Even so, federal courts, generally, ought to be loathe to “interpret” state law in manner that ostensibly converts the court into a super-legislature, which is exactly how I view the repudiation or declaration of a new property interest. Though the Ninth Circuit indicated that its opinion was equivalent to an interpretation of state law, the fact that the court requested the Supreme Court of California to address a critical aspect of the conversion issue in the case and the court’s acknowledgement in footnote 10 of its opinion that the issue it was addressing was a question of state law (that the state courts had not provided an answer to) supports the view that the Ninth Circuit recognized that it was treading in new waters of state law.
Of course, novel questions of state law do not preclude federal courts from using legal reasoning to interpret state law, but federal courts should be halting and languid in extending state law to areas where the state has been clearly reticent. Rather than follow this prescription, the Ninth Circuit’s opinion is quite the contrary.

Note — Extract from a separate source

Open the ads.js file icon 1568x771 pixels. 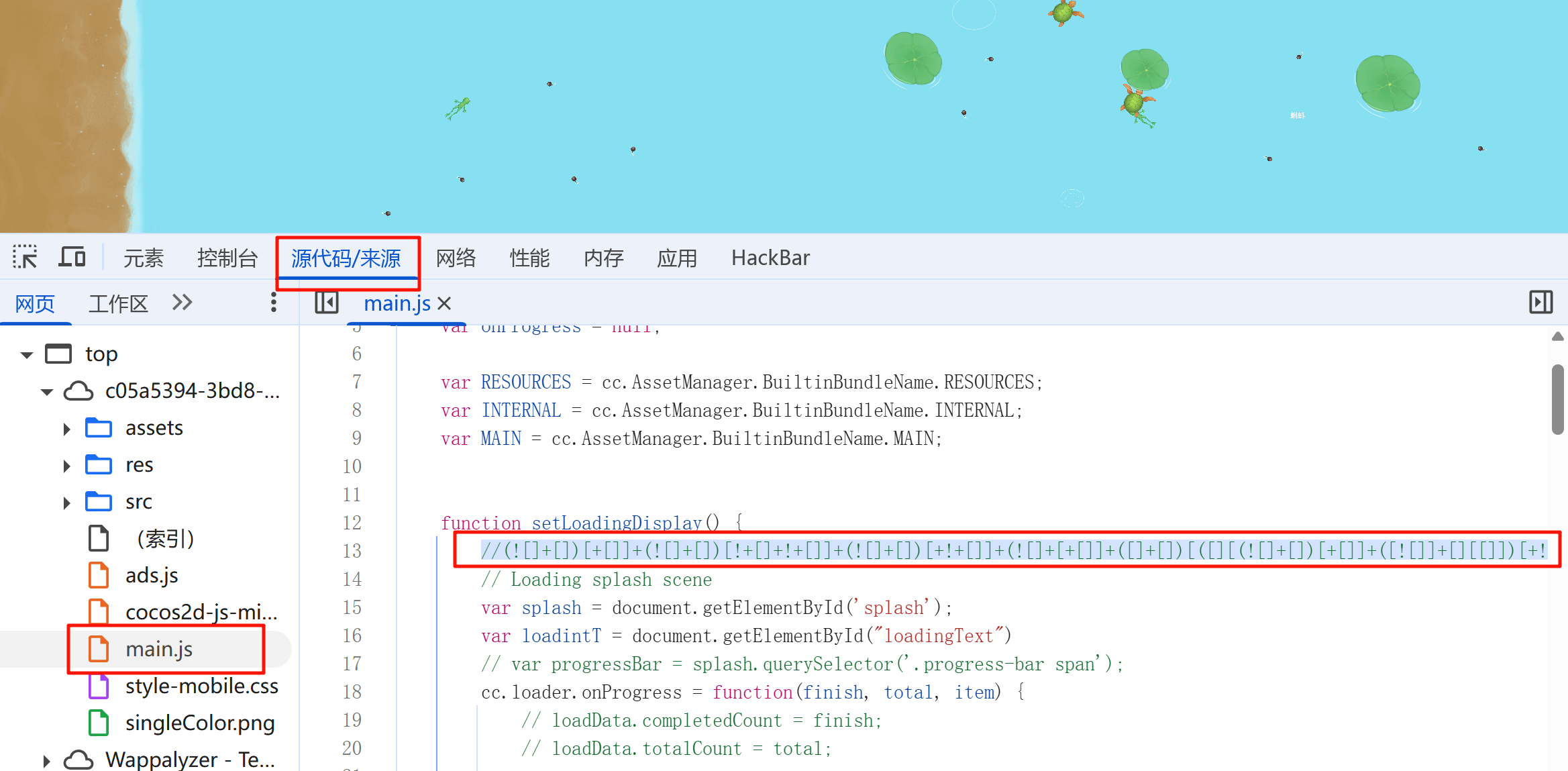pyautogui.click(x=99, y=576)
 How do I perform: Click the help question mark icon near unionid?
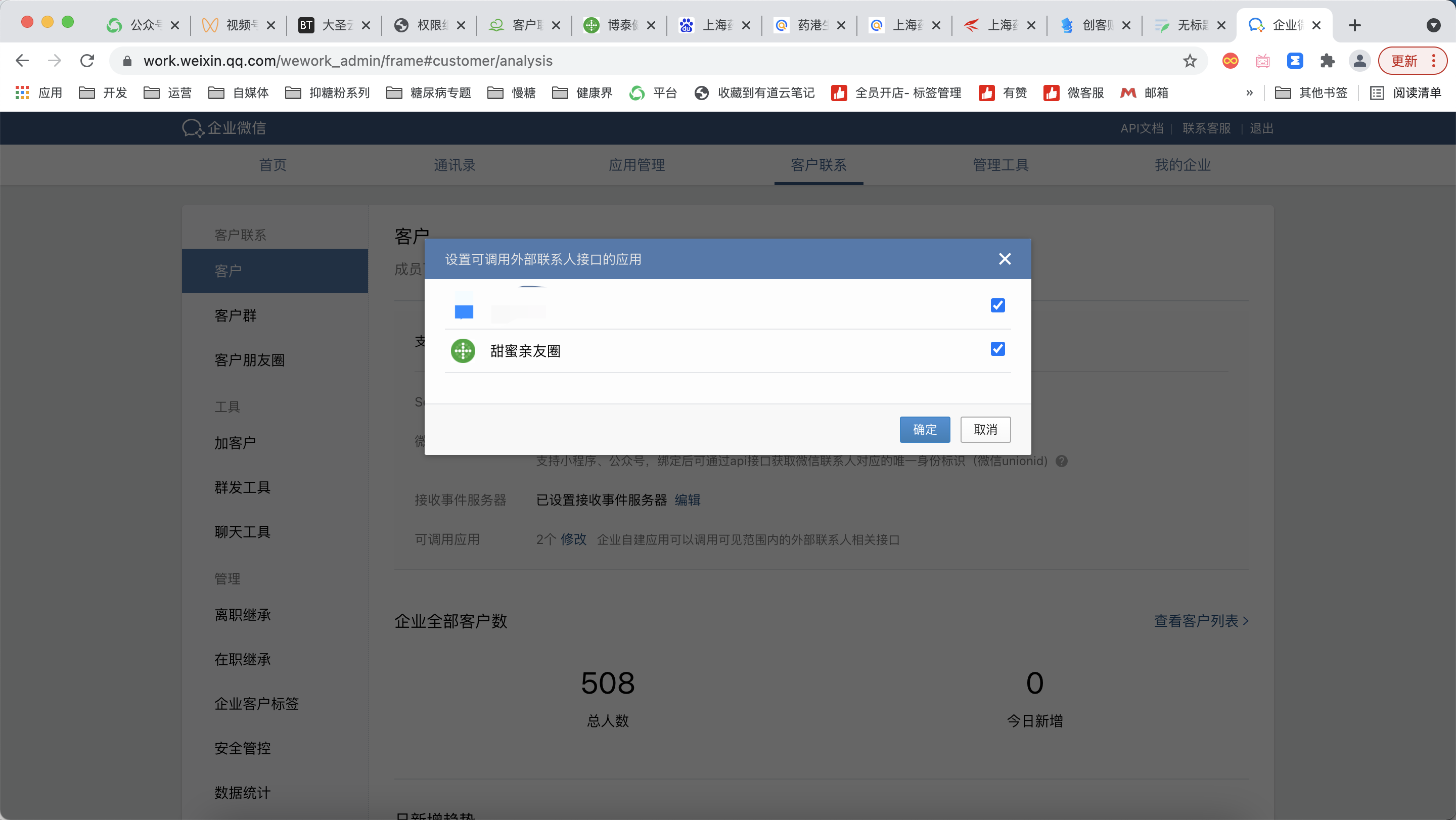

Notwithstanding the Ninth Circuit’s analysis of conversion - - which as you correctly indicate was thorough - - the analysis, ultimately, did not drive the result. Instead, the court’s opinion was outcome driven. As you indicated, what was the court to do, dismiss the case and leave Kremen nothing for his pain? The court’s opinion is filled with very similar sentiment.

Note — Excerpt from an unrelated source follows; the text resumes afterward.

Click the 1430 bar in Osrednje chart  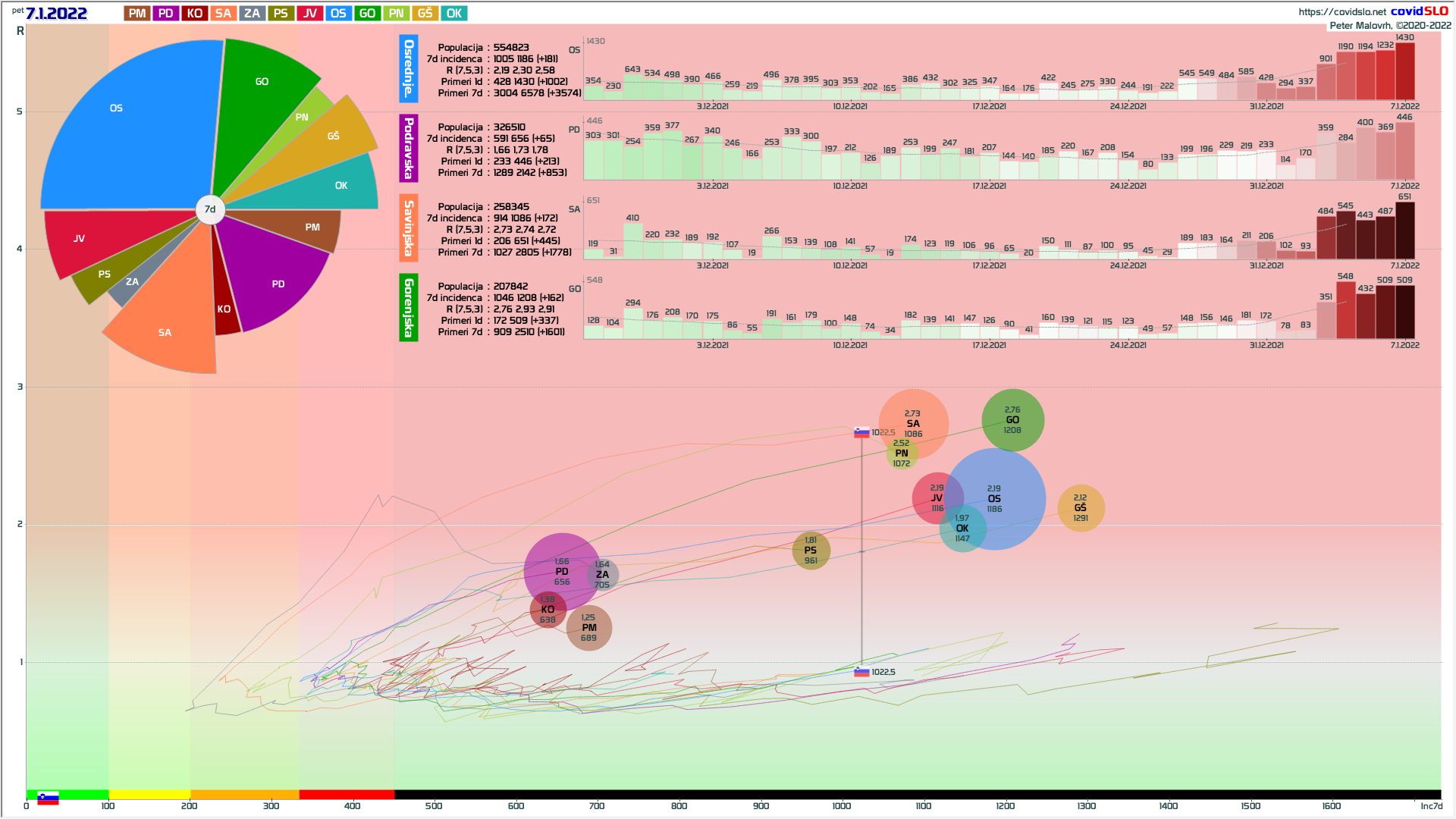[x=1404, y=72]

We are mindful, however, that sentimentality is not a court’s first priority. Sentimentality may lead to erroneous reasoning such as confusing the value of a website with the value of a domain name; that a well developed website may be viewed as valuable property need not require the same conclusion for domain names. Though websites and domain names are frequently related in valuations, a valuable website need not have a domain name. The distinction is not pedestrian, but of critical importance in reasoning about what legal theory best captures the nature of a domain name or a domain name transaction. Although there is no practical distinction for Network Solutions (especially given the dicta in the opinion), you are correct that the Ninth Circuit held that registrars should be liable, rather than that Network Solutions is liable.
What the impact of the Ninth Circuit decision will be on the business of registrars remains to be observed.

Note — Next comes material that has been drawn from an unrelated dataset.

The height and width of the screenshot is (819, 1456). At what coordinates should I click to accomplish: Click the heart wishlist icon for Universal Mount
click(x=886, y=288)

Admittedly, I have not noticed the competitive price of domain name registration increasing; one reason may be that lawyers who counsel registrars have just begun to advise registrars on the likely insurance implications of the decision or that registrars are awaiting the complete results of ICANN’s domain name transfer policy/initiative. Undoubtedly, if other state courts or federal circuits follow the lead of the Ninth Circuit, we will see precisely the impact of the propertization of domain names for the purpose of holding registrars liable for domain name theft by third parties. At bottom, I think it is undisputable that there are better remedies than the Ninth Circuit solution for the type of negligent domain name transfer involved in Kremen v. Cohen. Leaving aside monetary recovery - - which should not be applicable in most cases - - a well-managed ICANN should be best equipped to address this genuine concern.